◆ **TO BE DONE**:
Locate each line in the material below that contains the string "pixels", and copy those lines.

Saved data entries
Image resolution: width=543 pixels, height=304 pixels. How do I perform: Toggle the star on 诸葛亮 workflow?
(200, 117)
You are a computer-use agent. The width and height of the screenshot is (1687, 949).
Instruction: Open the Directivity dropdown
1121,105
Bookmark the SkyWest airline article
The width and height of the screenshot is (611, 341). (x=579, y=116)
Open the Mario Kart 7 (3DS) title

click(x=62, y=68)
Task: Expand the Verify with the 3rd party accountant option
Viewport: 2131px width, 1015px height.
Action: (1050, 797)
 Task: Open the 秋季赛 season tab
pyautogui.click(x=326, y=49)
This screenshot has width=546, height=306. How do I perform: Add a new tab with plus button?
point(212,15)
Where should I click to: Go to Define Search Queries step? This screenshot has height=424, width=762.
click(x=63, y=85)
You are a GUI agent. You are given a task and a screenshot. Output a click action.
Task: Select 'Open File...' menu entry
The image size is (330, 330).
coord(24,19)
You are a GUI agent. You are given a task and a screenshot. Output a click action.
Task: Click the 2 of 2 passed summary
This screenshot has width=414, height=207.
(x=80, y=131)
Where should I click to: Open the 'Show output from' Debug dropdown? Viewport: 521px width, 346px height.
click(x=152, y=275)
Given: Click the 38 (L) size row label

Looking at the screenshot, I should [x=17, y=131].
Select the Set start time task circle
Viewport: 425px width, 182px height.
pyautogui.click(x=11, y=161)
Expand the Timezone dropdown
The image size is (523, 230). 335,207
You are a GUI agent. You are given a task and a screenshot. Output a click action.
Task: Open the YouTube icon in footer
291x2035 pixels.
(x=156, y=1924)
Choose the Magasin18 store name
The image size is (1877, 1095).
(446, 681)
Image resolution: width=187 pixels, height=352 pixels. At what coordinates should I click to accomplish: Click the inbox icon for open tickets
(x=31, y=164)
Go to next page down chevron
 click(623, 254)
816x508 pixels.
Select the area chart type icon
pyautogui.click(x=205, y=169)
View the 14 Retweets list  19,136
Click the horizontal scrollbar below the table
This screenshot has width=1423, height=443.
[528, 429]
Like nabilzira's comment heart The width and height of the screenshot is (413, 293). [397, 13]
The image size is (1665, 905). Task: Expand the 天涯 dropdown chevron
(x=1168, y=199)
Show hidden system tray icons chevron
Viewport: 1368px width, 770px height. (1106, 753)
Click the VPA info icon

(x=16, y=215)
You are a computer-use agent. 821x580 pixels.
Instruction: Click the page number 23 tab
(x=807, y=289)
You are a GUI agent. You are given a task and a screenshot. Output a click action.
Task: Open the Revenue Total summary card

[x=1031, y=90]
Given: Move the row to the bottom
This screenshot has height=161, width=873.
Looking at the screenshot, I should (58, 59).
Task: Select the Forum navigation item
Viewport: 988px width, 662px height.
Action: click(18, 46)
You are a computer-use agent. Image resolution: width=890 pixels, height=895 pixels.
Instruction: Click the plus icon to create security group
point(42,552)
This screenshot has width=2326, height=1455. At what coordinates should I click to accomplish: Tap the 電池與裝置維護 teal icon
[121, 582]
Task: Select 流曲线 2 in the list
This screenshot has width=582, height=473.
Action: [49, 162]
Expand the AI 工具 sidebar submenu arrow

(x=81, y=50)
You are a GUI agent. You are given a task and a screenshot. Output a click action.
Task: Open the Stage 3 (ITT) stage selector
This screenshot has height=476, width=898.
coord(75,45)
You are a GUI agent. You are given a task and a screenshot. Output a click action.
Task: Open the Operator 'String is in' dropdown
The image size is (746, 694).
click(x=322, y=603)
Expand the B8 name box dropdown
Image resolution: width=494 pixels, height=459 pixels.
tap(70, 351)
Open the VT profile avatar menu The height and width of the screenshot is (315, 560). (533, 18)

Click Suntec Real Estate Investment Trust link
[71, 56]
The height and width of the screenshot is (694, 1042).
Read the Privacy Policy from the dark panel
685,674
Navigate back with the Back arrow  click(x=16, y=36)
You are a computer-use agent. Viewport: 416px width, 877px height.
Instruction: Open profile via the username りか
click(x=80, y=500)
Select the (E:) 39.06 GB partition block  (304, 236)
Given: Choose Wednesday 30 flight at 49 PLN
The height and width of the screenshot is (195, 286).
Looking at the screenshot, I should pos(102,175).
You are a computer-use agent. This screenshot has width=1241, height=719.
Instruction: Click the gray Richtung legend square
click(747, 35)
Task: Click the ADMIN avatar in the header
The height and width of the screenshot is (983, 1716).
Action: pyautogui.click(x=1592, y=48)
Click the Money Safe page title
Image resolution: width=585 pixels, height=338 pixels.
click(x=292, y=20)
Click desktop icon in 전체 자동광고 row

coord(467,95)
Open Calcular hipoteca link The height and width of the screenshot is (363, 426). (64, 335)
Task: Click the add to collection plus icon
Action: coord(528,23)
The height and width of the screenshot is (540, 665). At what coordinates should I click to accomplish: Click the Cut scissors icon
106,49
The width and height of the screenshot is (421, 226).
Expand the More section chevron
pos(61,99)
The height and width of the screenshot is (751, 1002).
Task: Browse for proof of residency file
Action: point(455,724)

◆ **SOLUTION TO THE EXERCISE**:
Image resolution: width=543 pixels, height=304 pixels. How do I perform: Toggle the star on 诸葛亮 workflow?
291x2035 pixels.
Image resolution: width=187 pixels, height=352 pixels. At what coordinates should I click to accomplish: Click the inbox icon for open tickets
816x508 pixels.
You are a computer-use agent. 821x580 pixels.
You are a computer-use agent. Image resolution: width=890 pixels, height=895 pixels.
Image resolution: width=494 pixels, height=459 pixels.
Image resolution: width=585 pixels, height=338 pixels.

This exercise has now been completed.